I’m curious as to people’s motives for such actions. Asheville obviously has a housing shortage, and I’m not sure what the apartment protesters think the answer is to that problem. Is it houses that most can’t get a mortgage [for] due to such tough underwriting regulations? Is it that “affordable housing” requires subsidies that are extremely difficult to get and especially within the time frames allowed? Or perhaps, is it that with such demand for any housing, rentals of all sorts and product type are in such short supply that even the oldest and maintenance-deprived apartments are getting sky-high rental rates. And that’s mainly because people don’t have many housing options to [choose] from.

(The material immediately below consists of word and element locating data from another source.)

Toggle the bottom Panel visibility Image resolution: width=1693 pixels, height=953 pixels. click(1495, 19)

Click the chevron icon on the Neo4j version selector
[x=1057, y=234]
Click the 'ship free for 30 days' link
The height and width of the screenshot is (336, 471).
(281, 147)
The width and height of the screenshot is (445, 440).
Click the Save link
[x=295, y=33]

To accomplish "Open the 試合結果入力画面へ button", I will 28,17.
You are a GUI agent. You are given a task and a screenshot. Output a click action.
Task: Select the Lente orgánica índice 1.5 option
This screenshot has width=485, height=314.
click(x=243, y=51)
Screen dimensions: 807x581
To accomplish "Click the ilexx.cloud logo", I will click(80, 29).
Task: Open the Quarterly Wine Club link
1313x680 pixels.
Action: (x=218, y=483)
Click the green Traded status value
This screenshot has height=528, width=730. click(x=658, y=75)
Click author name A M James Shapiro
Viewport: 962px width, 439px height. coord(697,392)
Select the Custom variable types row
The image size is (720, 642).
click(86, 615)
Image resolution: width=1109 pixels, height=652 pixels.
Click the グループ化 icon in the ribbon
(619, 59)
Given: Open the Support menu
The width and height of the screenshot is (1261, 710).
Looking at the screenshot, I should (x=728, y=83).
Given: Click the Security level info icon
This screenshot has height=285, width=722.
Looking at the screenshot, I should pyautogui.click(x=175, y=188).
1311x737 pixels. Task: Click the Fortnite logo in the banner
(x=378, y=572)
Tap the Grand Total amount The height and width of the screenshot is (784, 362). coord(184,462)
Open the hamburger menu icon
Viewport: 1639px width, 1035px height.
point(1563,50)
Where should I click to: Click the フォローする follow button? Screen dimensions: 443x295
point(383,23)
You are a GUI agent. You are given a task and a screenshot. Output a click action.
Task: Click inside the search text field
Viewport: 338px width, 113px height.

I hope the apartment protesters understand that without increasing supply while demand grows, then so will the price point in the rental rates. I really wish I had been at that meeting to see how some people can be so spiteful over “right by use” development. Asheville is growing, and people need a place to live, not to mention that growth in the county’s and city’s tax bases that could go toward the affordable housing fund; also, more units create downward pressure on rental rates for the older existing properties.
Also, the current infrastructure and lack of road safety in Asheville and Buncombe County seem so much more important than any new apartment project. Apartments simply don’t kill people, but an outdated and unsafe infrastructure system and lack of road safety do all the time. The road system really needs a new master plan.
I fully respect the opinions of the people of Asheville and the greater area. However, there’s a housing shortage there, and we’re helping ameliorate that situation with each new community. Growth has to come to Asheville and will continue. While a specific person has been quoted referring to our communities as “tacky,” I respectfully disagree, but she’s absolutely entitled to speak in such a distasteful manner. We all have rights in Asheville.